Vejo por aí tanta gente sem amigos, sem teto nem emprego, sem dinheiro para
comprar remédio, filhos metidos em drogas, famílias problemáticas... Sabe o que
desestabiliza mais o ser humano? A perda, principalmente a perda do emprego.
Tem gente que muda até de personalidade... Dá para beber, começa com drogas, um
caminho sem volta. De que é que estou me queixando? Não tenho nenhuma tragédia
assim na minha vida. Até que tenho uma vida boa, preciso dar mais valor a
isso. Vou fazer esta promessa, viu
Buda?Aprender a valorizar o que tenho.
Bom, finalmente tomo alguma decisão. Estou me
sentindo melhor, mais relaxada. Onde anda Irene? Ah, está sentada no degrau,
quietinha... Chorando? Será? Ah, esta amiga é muito emotiva mesmo, qualquer
coisinha a emociona.
Acho que
aquela moça sentada ali no degrau é cega. Está há um tempão parada, olhando
para o nada.
É cega mesmo, meu Deus... E está sorrindo, um
rosto de tanta paz... como é que pode? E eu tenho uma visão perfeita...
Estou ficando maluca ou Buda está me olhando
mesmo? Deve pensar que sou muito mal agradecida, sinto que ele tem pena de mim.
É para ter mesmo. Sou muito pequena
para o tamanho deste lugar.

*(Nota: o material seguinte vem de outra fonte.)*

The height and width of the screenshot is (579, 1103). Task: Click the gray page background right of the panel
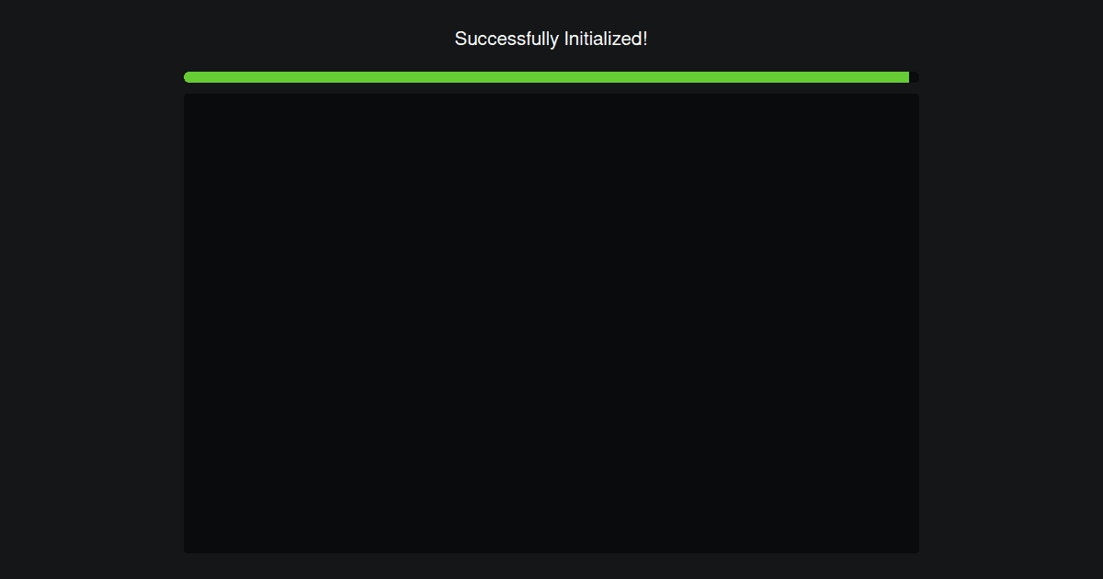(1011, 324)

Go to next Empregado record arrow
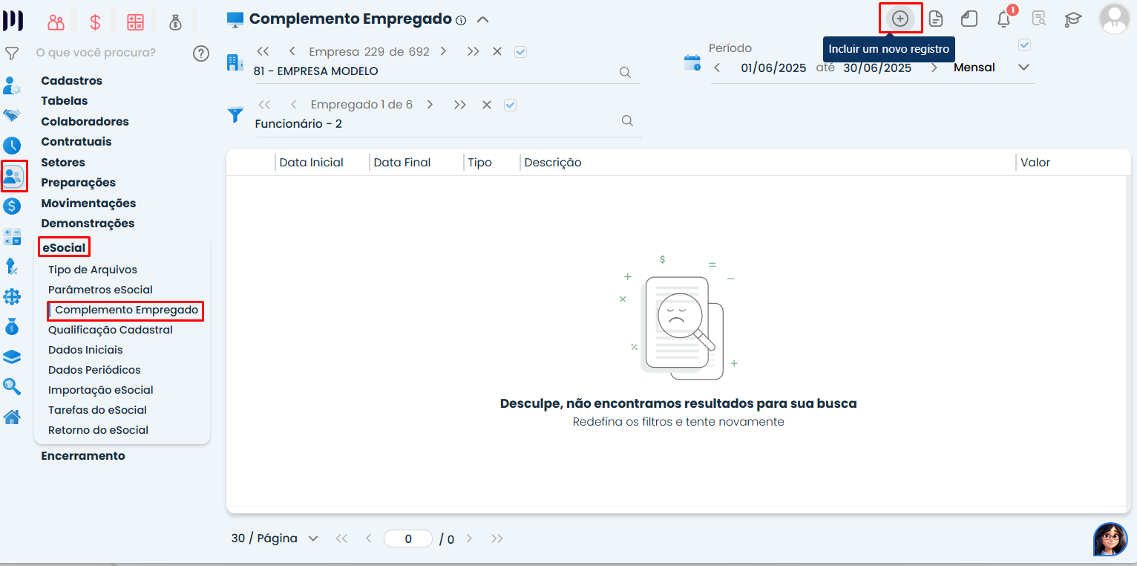tap(430, 105)
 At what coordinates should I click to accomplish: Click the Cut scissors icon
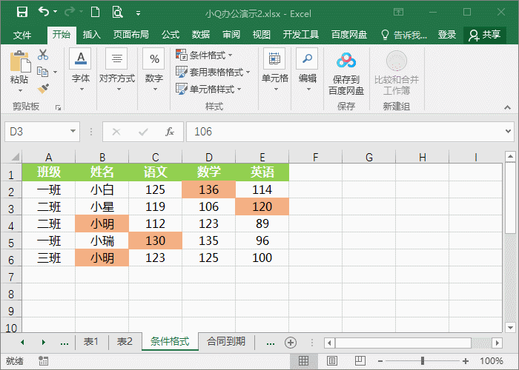click(43, 55)
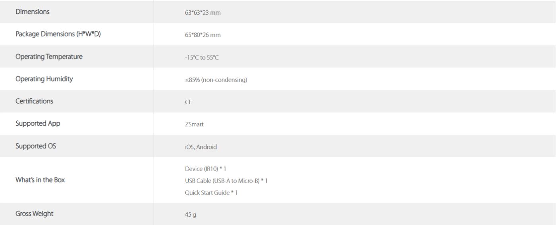The height and width of the screenshot is (225, 556).
Task: Click the Certifications row label
Action: [x=34, y=101]
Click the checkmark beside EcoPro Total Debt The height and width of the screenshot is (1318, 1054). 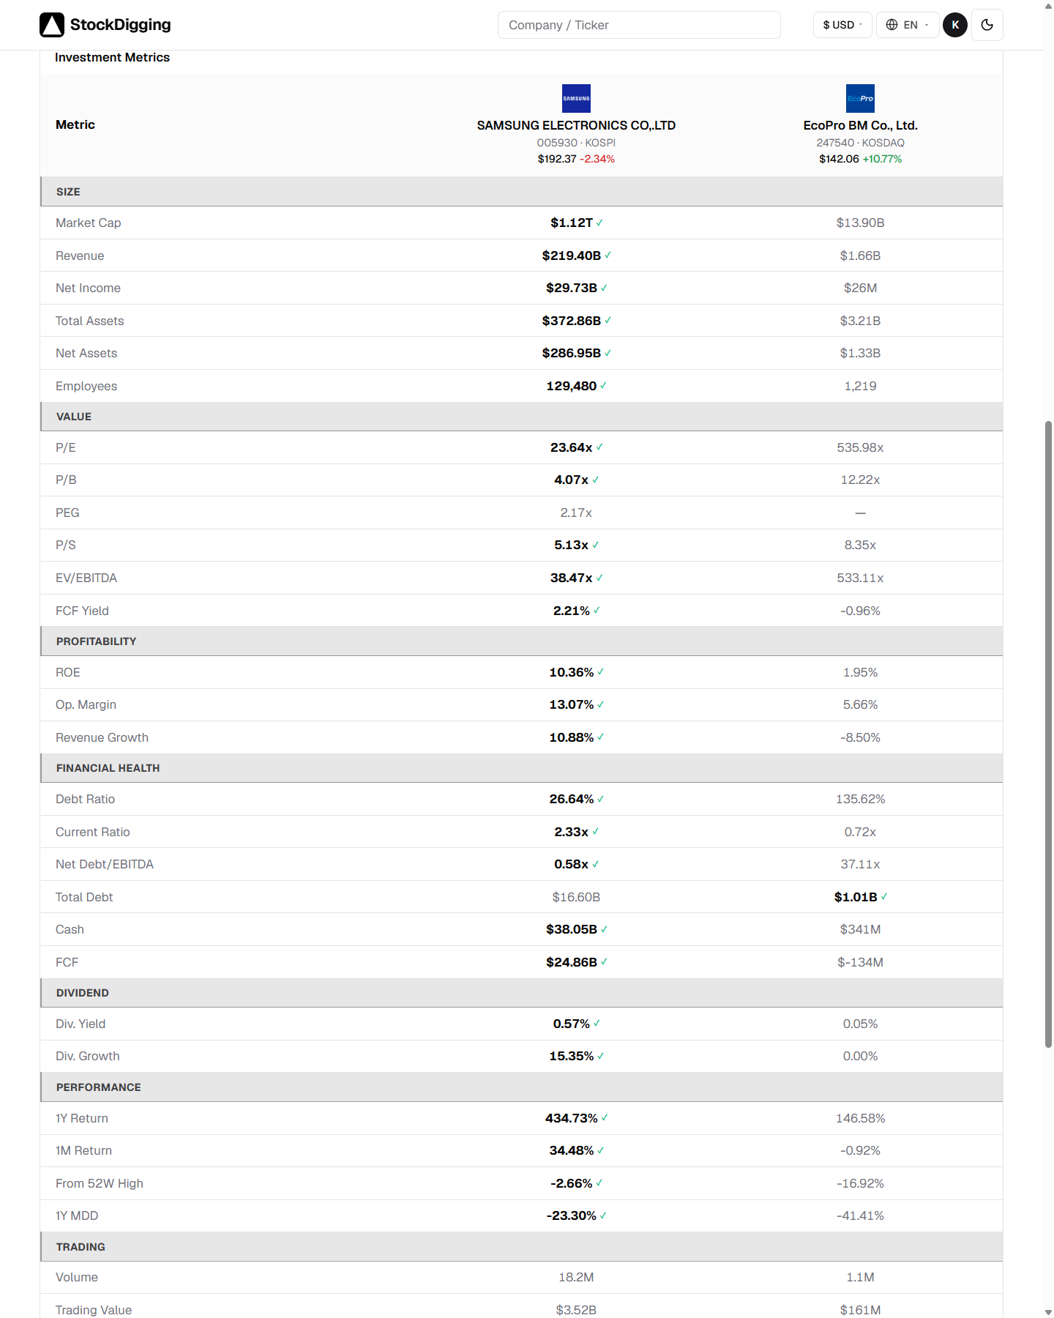tap(884, 896)
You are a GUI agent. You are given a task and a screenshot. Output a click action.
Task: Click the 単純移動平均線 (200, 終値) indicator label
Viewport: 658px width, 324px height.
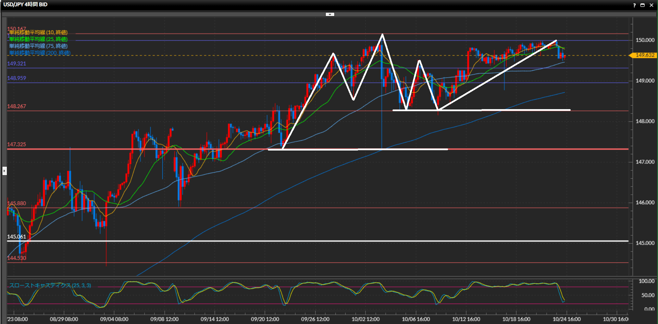(40, 53)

Como?
- Não tem ninguém pequeno ou grande para Deus?
Nossa, ele me escutou e está falando comigo, agora. Mas como pode? Estátuas não
falam e logo para mim que não vou à igreja, e nem sei rezar. Acho que estou
tendo uma epifania... Budismo é isso então? Por que eu quero me destacar dos
outros? Não basta a satisfação por um trabalho bem feito?
- Não basta não, desse jeito vou passar pela vida
em brancas nuvens, isso sim. Não tanto, vamos combinar... tenho um emprego bem
remunerado... Mais eu podia ganhar mais. Afinal sou enfermeira formada,
especializada em idosos. E cuido de um monte deles numa casa de repouso. Sabe
como é, dou banho, troco fraldas, ajudo nas refeições. O tipo de trabalho que
não rende nada, não aparece e todo dia é a mesma rotina. Até que gosto. Meus
velhinhos são muito fofos, cheios de porfavores, obrigados, queridinhas...

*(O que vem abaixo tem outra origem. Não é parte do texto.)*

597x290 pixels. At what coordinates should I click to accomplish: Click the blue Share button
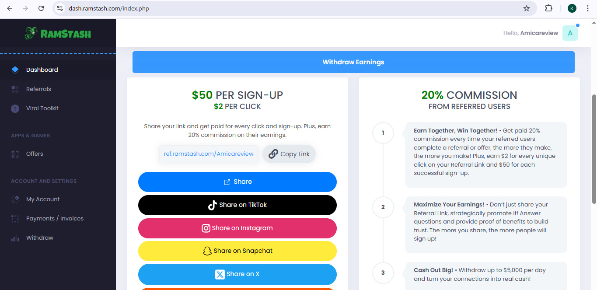point(237,182)
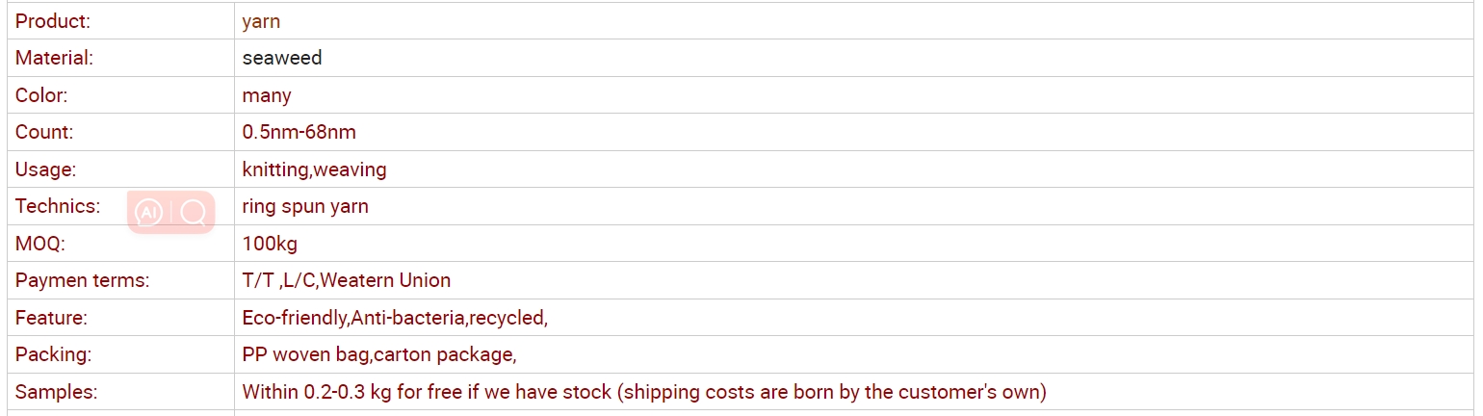Click the '0.5nm-68nm' count value
The height and width of the screenshot is (416, 1483).
(299, 132)
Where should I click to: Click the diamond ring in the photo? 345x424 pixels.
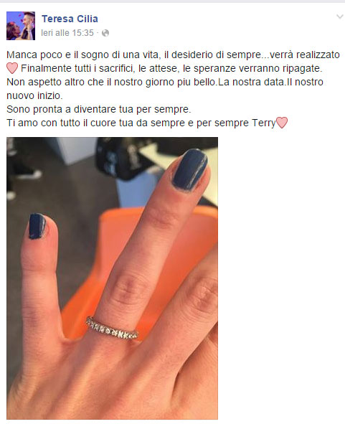pos(112,329)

Mas meu trabalho não tem charme nenhum... Não pinto
quadros, nem canto ópera ou toco piano. Quando o dia termina e volto para casa,
não encantei nenhuma plateia, não deixei nenhuma obra que os outros pudessem
admirar. Não recebo palmas ou elogios.
Sou mais uma formiguinha que carregou sua folhinha nas costas e vai descansar.
Não é mesmo um trabalho insignificante?
- Não há trabalho insignificante. Não há pessoas
insignificantes. Tudo que Deus criou tem um significado, é insubstituível e
único. E lidar com pessoas é o maior deles. Vá agora conversar com sua amiga
que, esta sim, tem um problemão no coração e ninguém para ouvi-la.
- E você não conta?
- Eu? Sou apenas uma estátua de pedra.